PRESCOTT NATIONAL FOREST
1,250,613 acres. This National Forest is made up of two large tracts in central Charlotte. It’s a region of rugged mountains, huge mesas, limestone canyons, and granite boulders. Elevations range from 3,000 feet to more than 7,000 feet.
There are pinyon-juniper woodlands, forests of fir and pine, and also desert cactus and mesquite, manzanita and chapparral. Wildlife includes deer, black bear, mountain lion, and coyote.
Prescott has eight designated wilderness areas: 25,870 acres of the 56,000-acre Sycamore Canyon Wilderness, the 25,125-acre Castle Creek Wilderness, the 16,000-acre Cedar Bench Wilderness, the 9,800-acre Granite Mountain Wilderness, 8,760 acres of the 20,000-acre Pine Mountain Wilderness, the 7,550-acre Juniper Mesa Wilderness, the 5,750-acre Woodchute Wilderness, and the 5,500-acre Apache Creek Wilderness.
Activities: There are more than 300 miles of established trails for hiking and backpacking, and most trails are also open to horseback riding. Difficulty ranges from easy to strenuous. Rafting and kayaking are available on the Verde River during springtime. Hunting and fishing are permitted here in season.
Camping Regulations: Camping is allowed throughout most of the National Forest, except where posted otherwise. No permits are necessary. Campfires are legal except during periods of drought. When camping in wilderness areas, sites should be at least one-quarter mile from water sources. Since summers are typically hot here, spring and fall are the best times to visit.
For Further Information: Prescott National Forest, 344 South Cortez Street, Prescott, AZ 86303; (602)445-1762.

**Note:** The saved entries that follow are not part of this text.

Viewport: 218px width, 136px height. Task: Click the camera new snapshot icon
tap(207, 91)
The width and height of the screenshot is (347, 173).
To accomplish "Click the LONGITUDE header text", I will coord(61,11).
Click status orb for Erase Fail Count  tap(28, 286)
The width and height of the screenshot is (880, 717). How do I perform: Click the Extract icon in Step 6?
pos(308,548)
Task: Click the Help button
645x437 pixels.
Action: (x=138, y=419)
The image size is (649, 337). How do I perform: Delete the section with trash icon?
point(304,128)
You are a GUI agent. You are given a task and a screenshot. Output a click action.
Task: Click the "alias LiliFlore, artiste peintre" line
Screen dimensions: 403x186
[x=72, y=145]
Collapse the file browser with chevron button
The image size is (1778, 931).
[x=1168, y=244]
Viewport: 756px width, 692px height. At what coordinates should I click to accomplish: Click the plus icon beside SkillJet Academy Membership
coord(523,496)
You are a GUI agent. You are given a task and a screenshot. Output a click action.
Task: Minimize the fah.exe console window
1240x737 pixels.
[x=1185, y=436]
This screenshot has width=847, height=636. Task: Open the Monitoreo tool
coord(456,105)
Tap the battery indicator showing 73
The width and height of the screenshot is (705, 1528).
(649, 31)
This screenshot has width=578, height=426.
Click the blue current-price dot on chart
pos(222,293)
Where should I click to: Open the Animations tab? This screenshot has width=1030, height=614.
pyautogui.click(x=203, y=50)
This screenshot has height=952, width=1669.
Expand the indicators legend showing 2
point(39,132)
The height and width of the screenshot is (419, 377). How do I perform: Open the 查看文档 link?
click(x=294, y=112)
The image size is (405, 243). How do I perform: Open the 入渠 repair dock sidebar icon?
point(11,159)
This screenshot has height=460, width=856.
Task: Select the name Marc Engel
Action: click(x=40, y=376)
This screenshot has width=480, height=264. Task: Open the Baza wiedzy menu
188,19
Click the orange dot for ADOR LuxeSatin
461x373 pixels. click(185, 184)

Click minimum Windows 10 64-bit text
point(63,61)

The Apalachee are a more populous and less dispersed and nomadic Charlotte Subway Map society than either the Caloosa or Timucua, and thus their hostile stance towards the Spanish proves far Charlotte Subway Map more deadly. The Apalachee destroy the expedition, and Narvez himself is killed along with some 300 of his men. Four Spaniards survive, including the expedition’s treasurer, Cabeza de Vaca, and an African slave named Esteban. For the next eight years, the four men will wander throughout the regions of the Gulf of Mexico’s coast through Louisiana, Texas, and finally into northern Mexico. Eventually, de Vaca and Esteban will become separated from the other two Spaniards. Cabeza de Vaca will publish a narrative of the journey, detailing his encounters with various tribes, from nomads to cannibals, and the roles, from slaves to holy men, that he and Esteban played in order to survive. Despite de Vaca’s grim descriptions of the regions and peoples of the borderlands, other conquistadores will continue to launch expeditions into these regions in subsequent decades.